Crucially, the datasets are weighted according to their relevance to the licensing objectives. For example, the datasets related to alcohol related crime, anti-social behaviour, and off licence density are given greater consideration in the licensing process than the datasets such as deprivation, because of their closer alignment to the licensing objectives, which are: the prevention of crime and disorder, public safety, the prevention of public nuisance and the protection of children from harm.
The information provided by the matrix allows licensing subcommittees to consider the application in the context of the local areas and the problems being experienced by the population. This has helped committee members to make reasoned decisions based on quantitative data, as well as other anecdotal evidence which may be received through the licensing process. This is particularly helpful when the committee decides to refuse an application.

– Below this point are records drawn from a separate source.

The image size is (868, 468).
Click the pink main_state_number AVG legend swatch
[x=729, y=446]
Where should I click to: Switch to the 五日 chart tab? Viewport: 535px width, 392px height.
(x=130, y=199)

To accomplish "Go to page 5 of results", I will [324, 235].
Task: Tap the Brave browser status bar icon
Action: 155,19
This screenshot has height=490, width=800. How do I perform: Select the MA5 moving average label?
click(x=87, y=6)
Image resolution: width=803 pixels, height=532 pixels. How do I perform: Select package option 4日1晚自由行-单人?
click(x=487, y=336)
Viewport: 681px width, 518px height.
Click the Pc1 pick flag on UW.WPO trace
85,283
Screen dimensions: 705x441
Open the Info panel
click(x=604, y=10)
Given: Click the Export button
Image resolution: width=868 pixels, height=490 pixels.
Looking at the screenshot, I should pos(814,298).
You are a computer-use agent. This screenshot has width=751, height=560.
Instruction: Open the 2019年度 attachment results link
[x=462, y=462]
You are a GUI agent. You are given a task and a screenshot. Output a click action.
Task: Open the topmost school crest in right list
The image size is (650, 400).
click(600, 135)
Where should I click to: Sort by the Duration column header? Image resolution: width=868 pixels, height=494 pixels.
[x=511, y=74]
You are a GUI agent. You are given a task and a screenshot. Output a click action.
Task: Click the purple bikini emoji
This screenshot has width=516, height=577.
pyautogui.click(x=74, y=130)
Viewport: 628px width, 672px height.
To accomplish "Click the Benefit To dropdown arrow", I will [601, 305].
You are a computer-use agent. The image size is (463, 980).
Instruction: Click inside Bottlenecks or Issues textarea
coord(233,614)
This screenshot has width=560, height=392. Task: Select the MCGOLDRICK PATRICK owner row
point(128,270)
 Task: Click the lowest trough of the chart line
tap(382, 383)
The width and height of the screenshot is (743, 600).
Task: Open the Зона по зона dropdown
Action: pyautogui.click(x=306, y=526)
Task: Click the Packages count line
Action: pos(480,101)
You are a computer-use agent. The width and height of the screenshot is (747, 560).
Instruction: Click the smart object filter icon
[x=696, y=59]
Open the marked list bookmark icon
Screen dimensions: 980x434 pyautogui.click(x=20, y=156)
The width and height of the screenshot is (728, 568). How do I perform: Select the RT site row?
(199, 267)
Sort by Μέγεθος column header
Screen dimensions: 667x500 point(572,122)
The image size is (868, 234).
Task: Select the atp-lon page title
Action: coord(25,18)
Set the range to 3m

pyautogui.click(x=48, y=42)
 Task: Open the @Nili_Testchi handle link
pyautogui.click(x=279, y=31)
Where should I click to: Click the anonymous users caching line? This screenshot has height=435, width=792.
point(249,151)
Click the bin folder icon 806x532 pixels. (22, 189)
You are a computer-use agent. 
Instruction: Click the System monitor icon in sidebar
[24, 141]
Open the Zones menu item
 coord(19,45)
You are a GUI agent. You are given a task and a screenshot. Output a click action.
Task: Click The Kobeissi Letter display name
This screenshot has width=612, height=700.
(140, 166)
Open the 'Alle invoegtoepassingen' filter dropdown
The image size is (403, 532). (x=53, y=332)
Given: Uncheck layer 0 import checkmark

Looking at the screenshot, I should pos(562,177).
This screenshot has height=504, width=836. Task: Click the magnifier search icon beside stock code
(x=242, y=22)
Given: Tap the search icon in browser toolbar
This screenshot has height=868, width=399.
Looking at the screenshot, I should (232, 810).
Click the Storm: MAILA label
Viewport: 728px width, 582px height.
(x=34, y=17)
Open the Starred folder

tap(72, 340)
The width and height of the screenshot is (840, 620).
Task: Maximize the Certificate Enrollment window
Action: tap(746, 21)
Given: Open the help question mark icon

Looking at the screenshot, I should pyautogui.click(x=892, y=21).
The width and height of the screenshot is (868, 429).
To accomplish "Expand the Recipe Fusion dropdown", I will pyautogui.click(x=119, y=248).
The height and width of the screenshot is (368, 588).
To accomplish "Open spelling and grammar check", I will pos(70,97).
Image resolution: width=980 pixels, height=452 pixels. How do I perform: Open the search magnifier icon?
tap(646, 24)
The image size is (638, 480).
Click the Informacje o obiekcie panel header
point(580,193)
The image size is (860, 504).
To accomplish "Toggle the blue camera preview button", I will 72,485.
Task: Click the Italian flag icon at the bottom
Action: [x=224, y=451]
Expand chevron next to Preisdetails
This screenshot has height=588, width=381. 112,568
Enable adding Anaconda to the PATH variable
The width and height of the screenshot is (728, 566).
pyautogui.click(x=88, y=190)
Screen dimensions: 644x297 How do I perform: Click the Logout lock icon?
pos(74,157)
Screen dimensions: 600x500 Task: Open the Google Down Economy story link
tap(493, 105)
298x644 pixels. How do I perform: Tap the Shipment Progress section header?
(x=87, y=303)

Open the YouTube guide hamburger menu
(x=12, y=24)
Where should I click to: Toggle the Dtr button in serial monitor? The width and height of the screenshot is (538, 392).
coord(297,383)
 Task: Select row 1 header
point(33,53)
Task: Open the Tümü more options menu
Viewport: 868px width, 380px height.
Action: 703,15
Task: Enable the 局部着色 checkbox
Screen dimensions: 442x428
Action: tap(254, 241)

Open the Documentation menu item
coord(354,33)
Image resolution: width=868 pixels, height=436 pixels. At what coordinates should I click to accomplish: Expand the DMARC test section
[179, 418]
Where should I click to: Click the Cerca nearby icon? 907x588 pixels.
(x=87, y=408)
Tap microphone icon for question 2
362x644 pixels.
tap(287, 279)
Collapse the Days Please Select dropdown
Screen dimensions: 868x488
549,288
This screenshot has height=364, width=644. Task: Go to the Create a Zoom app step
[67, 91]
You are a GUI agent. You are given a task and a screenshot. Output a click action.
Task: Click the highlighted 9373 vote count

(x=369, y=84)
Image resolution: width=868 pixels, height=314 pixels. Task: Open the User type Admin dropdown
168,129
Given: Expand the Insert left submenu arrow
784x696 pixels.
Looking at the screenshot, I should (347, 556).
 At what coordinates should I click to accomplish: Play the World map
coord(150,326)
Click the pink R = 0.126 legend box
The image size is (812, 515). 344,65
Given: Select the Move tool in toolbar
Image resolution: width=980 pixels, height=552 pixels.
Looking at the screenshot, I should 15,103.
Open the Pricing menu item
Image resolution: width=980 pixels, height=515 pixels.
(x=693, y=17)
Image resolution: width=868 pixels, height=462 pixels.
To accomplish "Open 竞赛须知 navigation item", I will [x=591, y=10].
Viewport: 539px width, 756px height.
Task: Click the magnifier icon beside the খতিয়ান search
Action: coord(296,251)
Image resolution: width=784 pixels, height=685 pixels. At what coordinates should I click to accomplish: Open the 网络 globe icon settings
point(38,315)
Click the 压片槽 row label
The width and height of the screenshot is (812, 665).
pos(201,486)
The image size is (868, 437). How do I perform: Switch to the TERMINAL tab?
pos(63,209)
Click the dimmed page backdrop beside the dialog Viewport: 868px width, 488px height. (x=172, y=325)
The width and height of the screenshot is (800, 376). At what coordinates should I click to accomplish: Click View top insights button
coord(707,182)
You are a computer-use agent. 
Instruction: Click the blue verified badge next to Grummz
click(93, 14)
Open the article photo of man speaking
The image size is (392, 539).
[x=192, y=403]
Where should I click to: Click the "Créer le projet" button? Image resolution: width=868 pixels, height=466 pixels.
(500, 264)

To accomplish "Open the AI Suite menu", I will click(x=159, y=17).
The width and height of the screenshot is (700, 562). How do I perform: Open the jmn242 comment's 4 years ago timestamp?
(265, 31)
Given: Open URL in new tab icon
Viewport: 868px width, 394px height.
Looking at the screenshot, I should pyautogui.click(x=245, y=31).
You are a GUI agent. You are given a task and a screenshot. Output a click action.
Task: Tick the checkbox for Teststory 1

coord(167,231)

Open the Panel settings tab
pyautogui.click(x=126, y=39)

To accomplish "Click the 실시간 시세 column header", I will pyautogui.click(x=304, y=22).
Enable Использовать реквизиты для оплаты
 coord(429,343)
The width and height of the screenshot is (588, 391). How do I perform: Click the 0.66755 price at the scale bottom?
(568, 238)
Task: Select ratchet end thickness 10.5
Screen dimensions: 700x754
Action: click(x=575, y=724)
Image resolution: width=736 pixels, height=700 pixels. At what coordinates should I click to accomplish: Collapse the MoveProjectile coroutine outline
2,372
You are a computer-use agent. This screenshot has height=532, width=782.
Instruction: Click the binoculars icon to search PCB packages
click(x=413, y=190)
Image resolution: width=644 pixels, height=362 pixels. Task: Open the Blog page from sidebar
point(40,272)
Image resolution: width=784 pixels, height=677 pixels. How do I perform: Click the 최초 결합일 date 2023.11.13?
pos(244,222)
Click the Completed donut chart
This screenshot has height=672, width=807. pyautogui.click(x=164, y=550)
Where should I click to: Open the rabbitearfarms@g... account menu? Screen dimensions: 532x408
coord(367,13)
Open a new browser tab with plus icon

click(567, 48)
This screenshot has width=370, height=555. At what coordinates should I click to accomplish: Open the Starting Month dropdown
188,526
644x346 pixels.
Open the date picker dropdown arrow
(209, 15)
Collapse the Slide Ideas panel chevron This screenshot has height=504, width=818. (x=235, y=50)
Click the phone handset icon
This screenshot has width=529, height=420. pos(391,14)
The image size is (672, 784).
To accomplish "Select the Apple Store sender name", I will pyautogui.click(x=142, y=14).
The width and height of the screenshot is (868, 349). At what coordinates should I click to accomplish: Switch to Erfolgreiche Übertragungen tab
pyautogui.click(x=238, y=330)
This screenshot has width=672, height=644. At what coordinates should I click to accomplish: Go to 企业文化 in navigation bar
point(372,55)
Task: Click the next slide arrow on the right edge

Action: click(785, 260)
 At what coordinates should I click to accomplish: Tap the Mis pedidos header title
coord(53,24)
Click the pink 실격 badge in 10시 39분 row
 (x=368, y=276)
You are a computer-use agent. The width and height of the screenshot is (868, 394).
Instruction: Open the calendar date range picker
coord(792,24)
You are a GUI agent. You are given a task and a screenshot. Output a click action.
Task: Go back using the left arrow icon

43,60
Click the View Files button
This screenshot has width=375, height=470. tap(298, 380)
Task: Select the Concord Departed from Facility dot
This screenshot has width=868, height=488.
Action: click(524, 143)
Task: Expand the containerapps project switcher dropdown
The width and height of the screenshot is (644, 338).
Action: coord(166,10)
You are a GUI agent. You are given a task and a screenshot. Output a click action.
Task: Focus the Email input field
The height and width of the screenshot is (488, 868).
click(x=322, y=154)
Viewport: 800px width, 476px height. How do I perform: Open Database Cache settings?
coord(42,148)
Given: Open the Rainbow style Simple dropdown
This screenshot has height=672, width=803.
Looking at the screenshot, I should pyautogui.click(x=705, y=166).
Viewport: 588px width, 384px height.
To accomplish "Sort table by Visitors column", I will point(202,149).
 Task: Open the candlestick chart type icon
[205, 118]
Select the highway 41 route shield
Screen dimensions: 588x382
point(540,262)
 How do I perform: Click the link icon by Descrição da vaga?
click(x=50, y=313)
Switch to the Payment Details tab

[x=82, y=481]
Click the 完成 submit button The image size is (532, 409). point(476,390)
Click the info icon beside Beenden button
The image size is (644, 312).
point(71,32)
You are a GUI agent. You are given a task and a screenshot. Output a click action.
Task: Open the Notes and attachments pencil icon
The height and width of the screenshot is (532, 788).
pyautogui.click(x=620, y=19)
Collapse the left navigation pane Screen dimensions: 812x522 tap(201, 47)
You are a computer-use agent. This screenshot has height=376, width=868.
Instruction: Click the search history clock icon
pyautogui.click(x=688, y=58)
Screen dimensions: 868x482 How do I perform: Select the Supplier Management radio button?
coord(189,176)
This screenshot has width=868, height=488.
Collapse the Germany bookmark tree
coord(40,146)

The matrix has also assisted the council with their cumulative impact assessments, which have been referenced in their 2023 statement of licensing policy. For example, in the Armley area of Leeds, the matrix was instrumental in establishing an off licence only CIA to tackle a significant problem of off licence saturation and street drinking in the area. Without the matrix, the council would have had to rely on crime statistics alone, which is problematic as the Armley area tends to have lower than average reporting of crime incidents, and therefore the licensing authority would be less able to tackle this issue. The matrix has also assisted licensing officers with representations they may wish to make against a particular licence application.
Crucially, the matrix is easy to use and displays the data in a simple format. This means it is a helpful tool for officers within the council, elected members, and external partners such as the police. It has also been used by colleagues in the public health team to help target which GP surgeries should offer liver treatment services.
A multiagency, partnership approach is essential if the council wants to refuse a licence application due to concerns about its impact on the licensing objectives. Whilst the data provided by the matrix is useful, it only gives a broad picture and is often not enough on its own. Committee members still need to hear from local residents and businesses about what it is like to live and work in the area, as well as from the neighbourhood policing team about alcohol related disorder in the area. Representations from ward members are also key and can help to provide specific, local information which the matrix cannot.
More widely, to address alcohol related harms more robustly, it would help if the Licensing Act 2003 was amended to include health as a licensing objective.
Sue Duckworth, Principal Licensing Officer, Leeds City Council.